_Work order_
Give the lines again exactly as they appear, beginning at the one with "KURSKALENDER (83, 1020)" and ending at the last line of the records.

════════════════════

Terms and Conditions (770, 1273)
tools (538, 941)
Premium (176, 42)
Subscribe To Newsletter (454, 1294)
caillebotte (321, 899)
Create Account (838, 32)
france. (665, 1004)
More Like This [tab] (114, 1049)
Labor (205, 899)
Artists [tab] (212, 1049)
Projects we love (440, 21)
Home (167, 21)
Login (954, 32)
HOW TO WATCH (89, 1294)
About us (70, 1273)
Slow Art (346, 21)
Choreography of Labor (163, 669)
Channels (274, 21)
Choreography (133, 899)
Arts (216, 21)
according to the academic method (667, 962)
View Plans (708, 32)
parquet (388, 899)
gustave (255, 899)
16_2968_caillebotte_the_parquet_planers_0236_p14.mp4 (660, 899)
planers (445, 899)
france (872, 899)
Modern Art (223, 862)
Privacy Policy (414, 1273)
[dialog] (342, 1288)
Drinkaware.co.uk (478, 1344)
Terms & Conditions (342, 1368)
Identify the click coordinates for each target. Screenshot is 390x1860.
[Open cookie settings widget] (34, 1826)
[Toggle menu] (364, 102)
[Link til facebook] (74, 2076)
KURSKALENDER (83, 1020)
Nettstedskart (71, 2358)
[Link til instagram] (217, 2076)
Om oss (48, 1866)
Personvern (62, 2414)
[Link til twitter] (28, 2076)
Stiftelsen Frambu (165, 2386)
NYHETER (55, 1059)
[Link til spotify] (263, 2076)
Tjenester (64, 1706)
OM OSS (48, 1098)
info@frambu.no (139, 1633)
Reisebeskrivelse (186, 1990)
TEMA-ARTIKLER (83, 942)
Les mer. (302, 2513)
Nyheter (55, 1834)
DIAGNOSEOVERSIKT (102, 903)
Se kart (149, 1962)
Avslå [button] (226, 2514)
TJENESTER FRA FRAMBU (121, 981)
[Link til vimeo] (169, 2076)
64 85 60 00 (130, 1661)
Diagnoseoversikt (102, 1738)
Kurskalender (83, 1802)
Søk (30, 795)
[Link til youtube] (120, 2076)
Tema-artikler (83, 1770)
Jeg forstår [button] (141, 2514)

════════════════════

_Output_
KURSKALENDER (83, 1020)
Nettstedskart (71, 2358)
[Link til instagram] (217, 2076)
Om oss (48, 1866)
Personvern (62, 2414)
[Link til twitter] (28, 2076)
Stiftelsen Frambu (165, 2386)
NYHETER (55, 1059)
[Link til spotify] (263, 2076)
Tjenester (64, 1706)
OM OSS (48, 1098)
info@frambu.no (139, 1633)
Reisebeskrivelse (186, 1990)
TEMA-ARTIKLER (83, 942)
Les mer. (302, 2513)
Nyheter (55, 1834)
DIAGNOSEOVERSIKT (102, 903)
Se kart (149, 1962)
Avslå [button] (226, 2514)
TJENESTER FRA FRAMBU (121, 981)
[Link til vimeo] (169, 2076)
64 85 60 00 (130, 1661)
Diagnoseoversikt (102, 1738)
Kurskalender (83, 1802)
Søk (30, 795)
[Link til youtube] (120, 2076)
Tema-artikler (83, 1770)
Jeg forstår [button] (141, 2514)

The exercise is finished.